The worst thing they did is that they coursed so much land degradation of small farmers by using too much nitrogen phosphate chemical fertilizers and over relying on just one crop without rotation.This has created the top soil to be so acidic and since the villagers cleared the trees to make room for sugar cane crops there is nothing to prevent top soil from getting washed into the rivers then on to lake Victoria.Please google the effect of nitrogen phosphate into Lake Victoria and you can see the damage to the lake. All the river streams flowing into the Lake are carrying so much soil and Chemical fertilizers in such a way that in a few years there will be no Lake Victoria.Here is what new york Times write about ...
--------Thread Update--------
It's not just the State and Defense departments that are reeling this month from leaked documents. The Environmental Protection Agency now has some explaining to do, too. In place of dodgy dealings with foreign leaders, this case involves the German agrichemical giant Bayer; a pesticide with an unpronounceable name, clothianidin; and an insect species crucial to food production (as well as a food producer itself), the honeybee.
On February 13th, 2007 Dow Chemical settled with the SEC for $325,000 in an administrative case charging Dow's subsidiary DE-Nocil with bribing Indian officials in excess of $200,000 over a 6 year period to register Dow's pesticides in India.
Dow bribed officials to register Dursban in India - a product banned for home use in the United States because it has caused dozens of children permenant injury or even death.
www.thetruthaboutdow.org...
About half of the world’s maize is grown in the United States,....each US farmer produces enough to feed more than 60 additional people.... More than 2.4 billion people are supported
by intensive subsistence agriculture.[feeds family with a little for trade] In the densely populated countries of Monsoon Asia such as India and China, it provides the economic base.
Although famines are associated with widespread crop failure, most are the result of social or political processes that disrupt traditional agricultural production strategies....
Why are so many million hungry and malnourished when there is more than enough food produced in the world each year, and which is adequate to feed everyone?
There are a number of social, economic, political and environmental reasons.
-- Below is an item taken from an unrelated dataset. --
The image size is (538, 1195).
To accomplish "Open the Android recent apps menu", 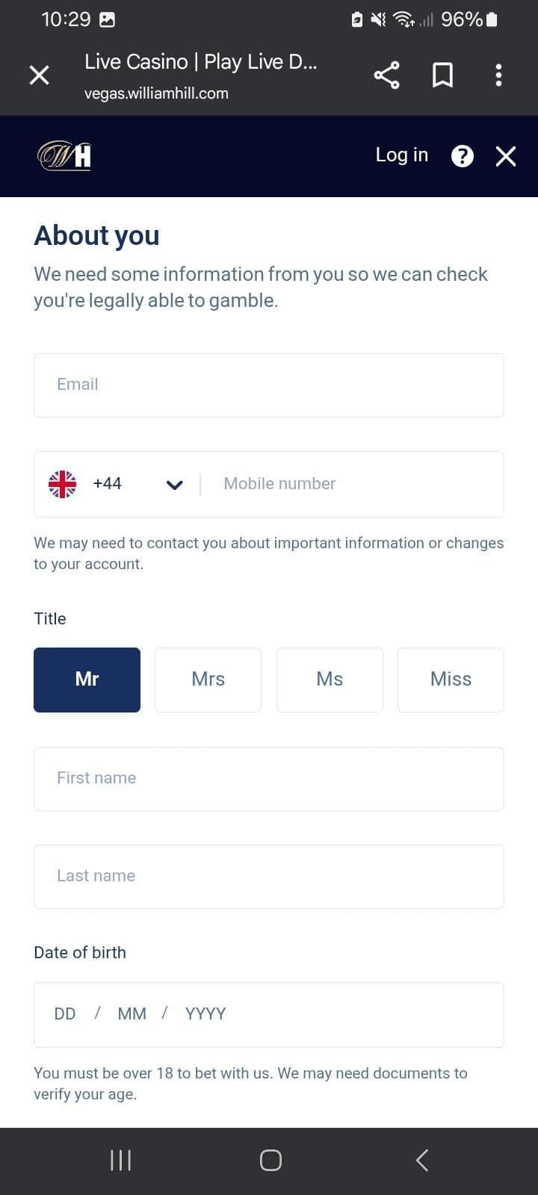I will (x=120, y=1160).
War, the ownership of land and the structure of agriculture, commercialisation, poverty, the geography of food production and food aid are some of the important reasons. The hungry throughout the world have one common trait that they are poor. The landless and unemployed do not have means or money to acquire food. Commercialisation is aimed at exports, rather than providing subsistence food for the local people.
wwwoa.ees.hokudai.ac.jp/~rocksea/upload/ncert/ncert_XII_fundamentals_human_geography.pdf
But tbh as i have already stated the way we farm is not sustainable and if we adopted hydroponics we could feed the world 8 times over using less land and virtually no pesticides.